→ **Dataset records**:
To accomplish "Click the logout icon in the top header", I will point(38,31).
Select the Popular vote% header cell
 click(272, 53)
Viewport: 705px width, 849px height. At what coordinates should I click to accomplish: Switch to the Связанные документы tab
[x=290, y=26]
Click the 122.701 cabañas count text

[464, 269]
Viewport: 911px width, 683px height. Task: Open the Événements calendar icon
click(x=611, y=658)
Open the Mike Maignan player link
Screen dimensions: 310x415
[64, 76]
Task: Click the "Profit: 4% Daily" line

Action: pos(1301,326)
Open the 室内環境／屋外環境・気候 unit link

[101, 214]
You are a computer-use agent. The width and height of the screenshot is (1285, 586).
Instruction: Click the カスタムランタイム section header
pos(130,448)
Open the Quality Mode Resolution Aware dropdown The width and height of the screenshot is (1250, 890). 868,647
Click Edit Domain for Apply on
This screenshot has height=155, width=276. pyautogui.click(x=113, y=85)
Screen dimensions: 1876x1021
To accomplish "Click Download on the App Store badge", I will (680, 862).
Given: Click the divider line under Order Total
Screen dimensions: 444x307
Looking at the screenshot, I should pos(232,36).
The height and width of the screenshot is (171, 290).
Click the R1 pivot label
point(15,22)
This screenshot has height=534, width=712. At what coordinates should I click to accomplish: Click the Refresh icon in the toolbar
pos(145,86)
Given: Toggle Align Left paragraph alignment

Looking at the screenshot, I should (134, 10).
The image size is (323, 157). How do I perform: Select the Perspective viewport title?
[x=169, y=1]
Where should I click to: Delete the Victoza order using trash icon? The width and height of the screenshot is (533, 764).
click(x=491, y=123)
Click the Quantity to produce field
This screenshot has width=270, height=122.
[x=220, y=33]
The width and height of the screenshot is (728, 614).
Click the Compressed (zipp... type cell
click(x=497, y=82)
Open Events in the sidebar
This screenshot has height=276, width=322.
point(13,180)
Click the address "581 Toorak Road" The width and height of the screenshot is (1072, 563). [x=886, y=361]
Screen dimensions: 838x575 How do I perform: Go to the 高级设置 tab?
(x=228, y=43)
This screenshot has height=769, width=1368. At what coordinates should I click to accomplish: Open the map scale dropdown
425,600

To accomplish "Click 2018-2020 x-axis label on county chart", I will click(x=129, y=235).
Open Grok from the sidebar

→ **Work instruction**: Transcribe every entry exactly, omitting nothing.

→ **Task solution**:
To accomplish "Click the logout icon in the top header", I will point(38,31).
Select the Popular vote% header cell
 click(272, 53)
Viewport: 705px width, 849px height. At what coordinates should I click to accomplish: Switch to the Связанные документы tab
[x=290, y=26]
Click the 122.701 cabañas count text

[464, 269]
Viewport: 911px width, 683px height. Task: Open the Événements calendar icon
click(x=611, y=658)
Open the Mike Maignan player link
Screen dimensions: 310x415
[64, 76]
Task: Click the "Profit: 4% Daily" line

Action: pos(1301,326)
Open the 室内環境／屋外環境・気候 unit link

[101, 214]
You are a computer-use agent. The width and height of the screenshot is (1285, 586).
Instruction: Click the カスタムランタイム section header
pos(130,448)
Open the Quality Mode Resolution Aware dropdown The width and height of the screenshot is (1250, 890). 868,647
Click Edit Domain for Apply on
This screenshot has height=155, width=276. pyautogui.click(x=113, y=85)
Screen dimensions: 1876x1021
To accomplish "Click Download on the App Store badge", I will (680, 862).
Given: Click the divider line under Order Total
Screen dimensions: 444x307
Looking at the screenshot, I should pos(232,36).
The height and width of the screenshot is (171, 290).
Click the R1 pivot label
point(15,22)
This screenshot has height=534, width=712. At what coordinates should I click to accomplish: Click the Refresh icon in the toolbar
pos(145,86)
Given: Toggle Align Left paragraph alignment

Looking at the screenshot, I should (134, 10).
The image size is (323, 157). How do I perform: Select the Perspective viewport title?
[x=169, y=1]
Where should I click to: Delete the Victoza order using trash icon? The width and height of the screenshot is (533, 764).
click(x=491, y=123)
Click the Quantity to produce field
This screenshot has width=270, height=122.
[x=220, y=33]
The width and height of the screenshot is (728, 614).
Click the Compressed (zipp... type cell
click(x=497, y=82)
Open Events in the sidebar
This screenshot has height=276, width=322.
point(13,180)
Click the address "581 Toorak Road" The width and height of the screenshot is (1072, 563). [x=886, y=361]
Screen dimensions: 838x575 How do I perform: Go to the 高级设置 tab?
(x=228, y=43)
This screenshot has height=769, width=1368. At what coordinates should I click to accomplish: Open the map scale dropdown
425,600

To accomplish "Click 2018-2020 x-axis label on county chart", I will click(x=129, y=235).
Open Grok from the sidebar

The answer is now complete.